Exercise materials:

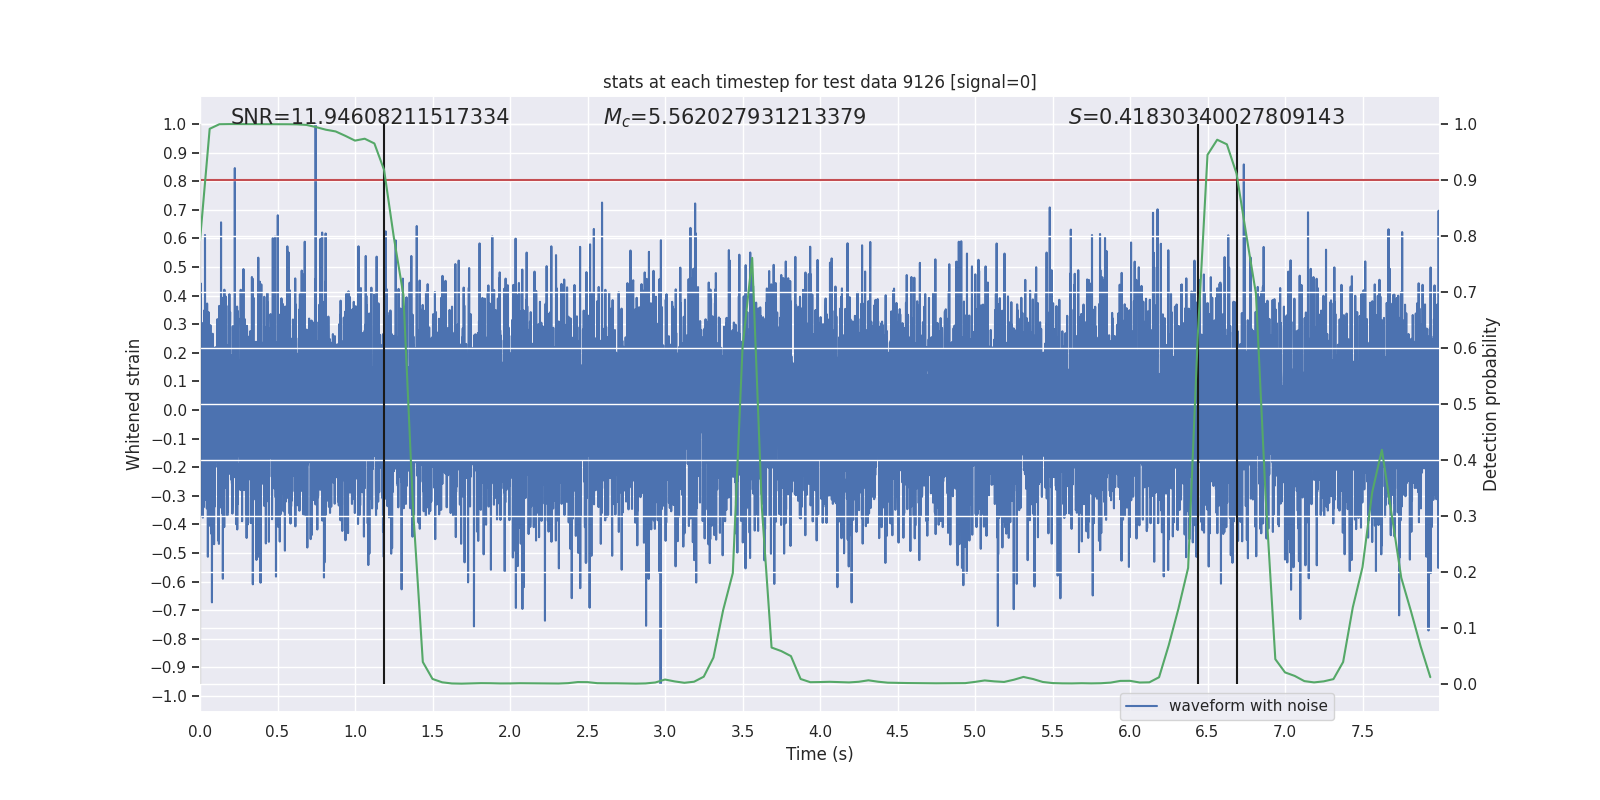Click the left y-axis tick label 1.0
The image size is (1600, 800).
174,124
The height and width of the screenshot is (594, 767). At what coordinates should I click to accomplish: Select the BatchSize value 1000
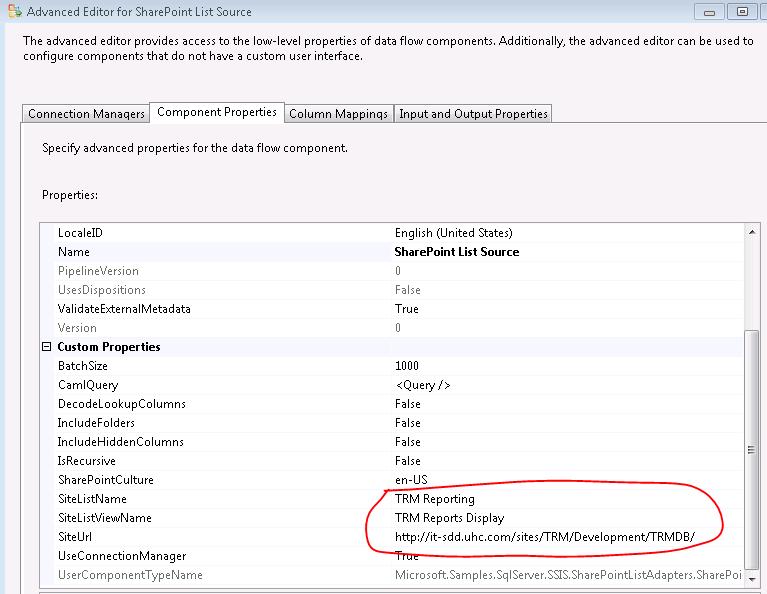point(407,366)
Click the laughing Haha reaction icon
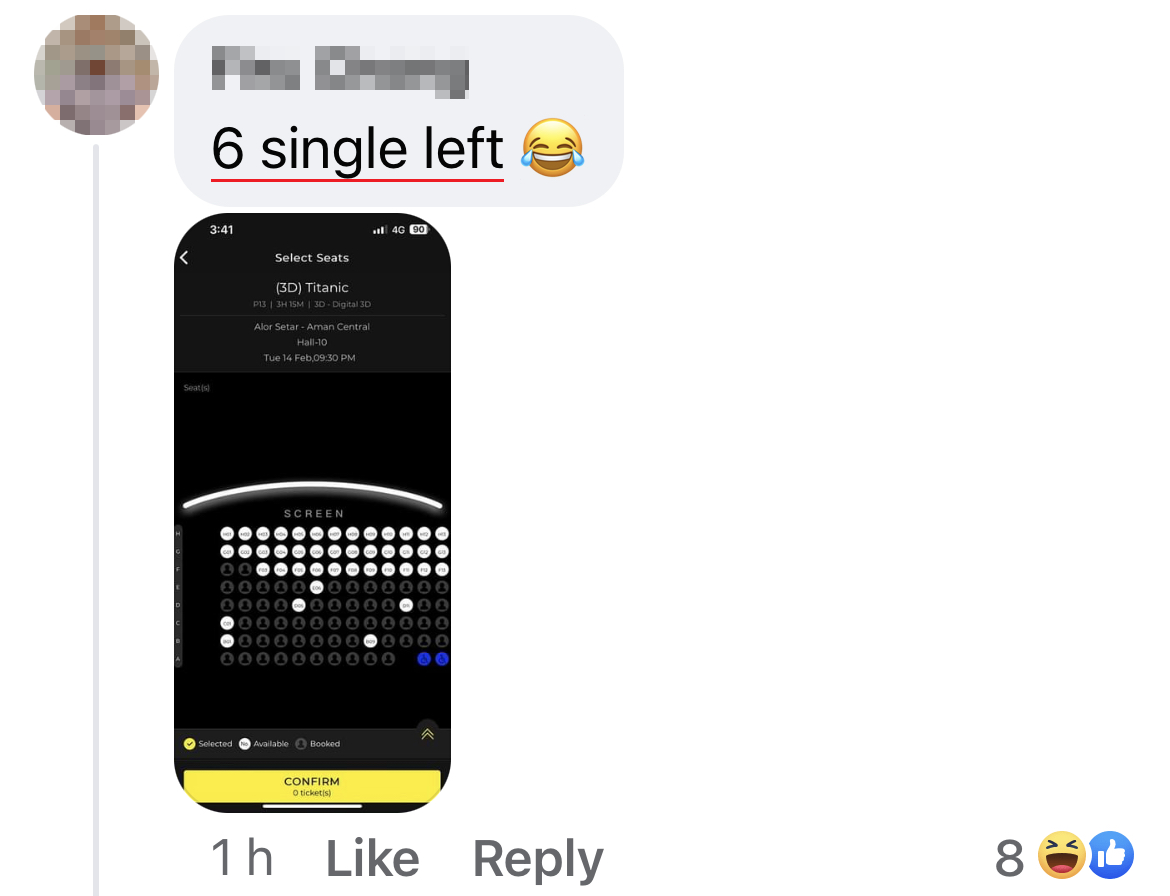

Task to carry out: Take the line containing "The height and" as the first and the last line of the records as the end. Print every line in that span exactly, leaving out pictures.

Problem solution:
The height and width of the screenshot is (594, 767). At what coordinates should I click to accomplish: Select the BatchSize value 1000
point(407,366)
Click the laughing Haha reaction icon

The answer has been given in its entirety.